## PROBLEM TO SOLVE
Rewrite the data below, swapping "computer-use agent" for "desktop automation agent" everywhere and leaving everything else unchanged.

## EXTRACTED RECORDS
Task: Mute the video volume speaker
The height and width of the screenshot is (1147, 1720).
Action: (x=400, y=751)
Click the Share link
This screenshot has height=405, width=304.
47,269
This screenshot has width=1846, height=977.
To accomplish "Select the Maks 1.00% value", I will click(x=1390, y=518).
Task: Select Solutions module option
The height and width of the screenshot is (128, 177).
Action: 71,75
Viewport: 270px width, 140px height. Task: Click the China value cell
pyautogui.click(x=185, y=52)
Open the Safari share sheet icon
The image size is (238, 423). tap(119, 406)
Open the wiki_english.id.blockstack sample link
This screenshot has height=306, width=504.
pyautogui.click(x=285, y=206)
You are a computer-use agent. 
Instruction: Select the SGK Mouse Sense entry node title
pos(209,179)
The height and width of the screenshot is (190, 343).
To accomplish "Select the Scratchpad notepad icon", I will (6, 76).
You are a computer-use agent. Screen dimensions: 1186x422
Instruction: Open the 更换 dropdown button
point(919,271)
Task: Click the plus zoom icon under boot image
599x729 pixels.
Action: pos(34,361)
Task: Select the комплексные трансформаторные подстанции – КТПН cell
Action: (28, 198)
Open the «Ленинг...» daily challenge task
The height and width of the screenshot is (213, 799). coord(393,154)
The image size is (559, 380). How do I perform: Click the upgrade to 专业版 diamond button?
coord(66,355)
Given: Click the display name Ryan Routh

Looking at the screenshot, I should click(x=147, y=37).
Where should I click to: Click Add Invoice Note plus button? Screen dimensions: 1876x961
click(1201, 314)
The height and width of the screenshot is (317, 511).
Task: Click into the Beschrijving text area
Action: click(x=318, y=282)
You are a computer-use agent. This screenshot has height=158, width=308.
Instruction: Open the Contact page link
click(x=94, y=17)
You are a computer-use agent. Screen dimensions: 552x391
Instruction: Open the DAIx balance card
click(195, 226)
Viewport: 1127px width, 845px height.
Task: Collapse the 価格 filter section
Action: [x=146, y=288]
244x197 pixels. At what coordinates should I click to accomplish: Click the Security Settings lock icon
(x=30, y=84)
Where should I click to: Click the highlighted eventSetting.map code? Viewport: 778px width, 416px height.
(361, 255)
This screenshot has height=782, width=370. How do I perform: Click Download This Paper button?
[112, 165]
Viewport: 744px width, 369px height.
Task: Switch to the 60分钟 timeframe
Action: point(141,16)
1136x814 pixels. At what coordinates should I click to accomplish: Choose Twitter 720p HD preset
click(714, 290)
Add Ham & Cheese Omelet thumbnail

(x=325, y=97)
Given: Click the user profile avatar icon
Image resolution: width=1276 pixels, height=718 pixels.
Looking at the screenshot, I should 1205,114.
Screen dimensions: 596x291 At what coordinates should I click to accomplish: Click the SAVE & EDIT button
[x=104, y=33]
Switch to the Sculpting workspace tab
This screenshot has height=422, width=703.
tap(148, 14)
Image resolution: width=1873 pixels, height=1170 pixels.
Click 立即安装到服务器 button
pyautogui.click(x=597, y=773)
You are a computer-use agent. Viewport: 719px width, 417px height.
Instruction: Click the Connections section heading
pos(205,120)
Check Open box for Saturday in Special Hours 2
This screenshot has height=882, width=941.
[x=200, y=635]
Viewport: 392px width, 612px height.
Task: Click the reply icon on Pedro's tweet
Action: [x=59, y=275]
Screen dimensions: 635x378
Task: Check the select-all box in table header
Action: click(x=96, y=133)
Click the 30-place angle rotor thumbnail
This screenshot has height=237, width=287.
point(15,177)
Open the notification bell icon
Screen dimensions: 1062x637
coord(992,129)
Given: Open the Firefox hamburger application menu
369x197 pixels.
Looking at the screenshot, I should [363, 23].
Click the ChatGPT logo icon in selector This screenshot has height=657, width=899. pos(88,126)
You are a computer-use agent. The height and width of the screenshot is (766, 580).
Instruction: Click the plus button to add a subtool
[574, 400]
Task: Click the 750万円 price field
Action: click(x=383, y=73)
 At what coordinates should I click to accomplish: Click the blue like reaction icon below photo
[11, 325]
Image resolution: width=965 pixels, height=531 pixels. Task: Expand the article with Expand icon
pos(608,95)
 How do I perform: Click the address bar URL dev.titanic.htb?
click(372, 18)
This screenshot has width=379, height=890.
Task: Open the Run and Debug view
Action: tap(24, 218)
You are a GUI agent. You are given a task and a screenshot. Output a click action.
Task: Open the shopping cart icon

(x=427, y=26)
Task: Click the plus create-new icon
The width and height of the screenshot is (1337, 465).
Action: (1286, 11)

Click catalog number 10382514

## OUTPUT FOR THIS EXERCISE
Task: Mute the video volume speaker
The height and width of the screenshot is (1147, 1720).
Action: (x=400, y=751)
Click the Share link
This screenshot has height=405, width=304.
47,269
This screenshot has width=1846, height=977.
To accomplish "Select the Maks 1.00% value", I will click(x=1390, y=518).
Task: Select Solutions module option
The height and width of the screenshot is (128, 177).
Action: 71,75
Viewport: 270px width, 140px height. Task: Click the China value cell
pyautogui.click(x=185, y=52)
Open the Safari share sheet icon
The image size is (238, 423). tap(119, 406)
Open the wiki_english.id.blockstack sample link
This screenshot has height=306, width=504.
pyautogui.click(x=285, y=206)
You are a desktop automation agent. 
Instruction: Select the SGK Mouse Sense entry node title
pos(209,179)
The height and width of the screenshot is (190, 343).
To accomplish "Select the Scratchpad notepad icon", I will (6, 76).
You are a desktop automation agent. Screen dimensions: 1186x422
Instruction: Open the 更换 dropdown button
point(919,271)
Task: Click the plus zoom icon under boot image
599x729 pixels.
Action: pos(34,361)
Task: Select the комплексные трансформаторные подстанции – КТПН cell
Action: (28, 198)
Open the «Ленинг...» daily challenge task
The height and width of the screenshot is (213, 799). coord(393,154)
The image size is (559, 380). How do I perform: Click the upgrade to 专业版 diamond button?
coord(66,355)
Given: Click the display name Ryan Routh

Looking at the screenshot, I should click(x=147, y=37).
Where should I click to: Click Add Invoice Note plus button? Screen dimensions: 1876x961
click(1201, 314)
The height and width of the screenshot is (317, 511).
Task: Click into the Beschrijving text area
Action: click(x=318, y=282)
You are a desktop automation agent. This screenshot has height=158, width=308.
Instruction: Open the Contact page link
click(x=94, y=17)
You are a desktop automation agent. Screen dimensions: 552x391
Instruction: Open the DAIx balance card
click(195, 226)
Viewport: 1127px width, 845px height.
Task: Collapse the 価格 filter section
Action: [x=146, y=288]
244x197 pixels. At what coordinates should I click to accomplish: Click the Security Settings lock icon
(x=30, y=84)
Where should I click to: Click the highlighted eventSetting.map code? Viewport: 778px width, 416px height.
(361, 255)
This screenshot has height=782, width=370. How do I perform: Click Download This Paper button?
[112, 165]
Viewport: 744px width, 369px height.
Task: Switch to the 60分钟 timeframe
Action: point(141,16)
1136x814 pixels. At what coordinates should I click to accomplish: Choose Twitter 720p HD preset
click(714, 290)
Add Ham & Cheese Omelet thumbnail

(x=325, y=97)
Given: Click the user profile avatar icon
Image resolution: width=1276 pixels, height=718 pixels.
Looking at the screenshot, I should 1205,114.
Screen dimensions: 596x291 At what coordinates should I click to accomplish: Click the SAVE & EDIT button
[x=104, y=33]
Switch to the Sculpting workspace tab
This screenshot has height=422, width=703.
tap(148, 14)
Image resolution: width=1873 pixels, height=1170 pixels.
Click 立即安装到服务器 button
pyautogui.click(x=597, y=773)
You are a desktop automation agent. Viewport: 719px width, 417px height.
Instruction: Click the Connections section heading
pos(205,120)
Check Open box for Saturday in Special Hours 2
This screenshot has height=882, width=941.
[x=200, y=635]
Viewport: 392px width, 612px height.
Task: Click the reply icon on Pedro's tweet
Action: [x=59, y=275]
Screen dimensions: 635x378
Task: Check the select-all box in table header
Action: click(x=96, y=133)
Click the 30-place angle rotor thumbnail
This screenshot has height=237, width=287.
point(15,177)
Open the notification bell icon
Screen dimensions: 1062x637
coord(992,129)
Given: Open the Firefox hamburger application menu
369x197 pixels.
Looking at the screenshot, I should [363, 23].
Click the ChatGPT logo icon in selector This screenshot has height=657, width=899. pos(88,126)
You are a desktop automation agent. The height and width of the screenshot is (766, 580).
Instruction: Click the plus button to add a subtool
[574, 400]
Task: Click the 750万円 price field
Action: click(x=383, y=73)
 At what coordinates should I click to accomplish: Click the blue like reaction icon below photo
[11, 325]
Image resolution: width=965 pixels, height=531 pixels. Task: Expand the article with Expand icon
pos(608,95)
 How do I perform: Click the address bar URL dev.titanic.htb?
click(372, 18)
This screenshot has width=379, height=890.
Task: Open the Run and Debug view
Action: tap(24, 218)
You are a GUI agent. You are given a task and a screenshot. Output a click action.
Task: Open the shopping cart icon

(x=427, y=26)
Task: Click the plus create-new icon
The width and height of the screenshot is (1337, 465).
Action: (1286, 11)

Click catalog number 10382514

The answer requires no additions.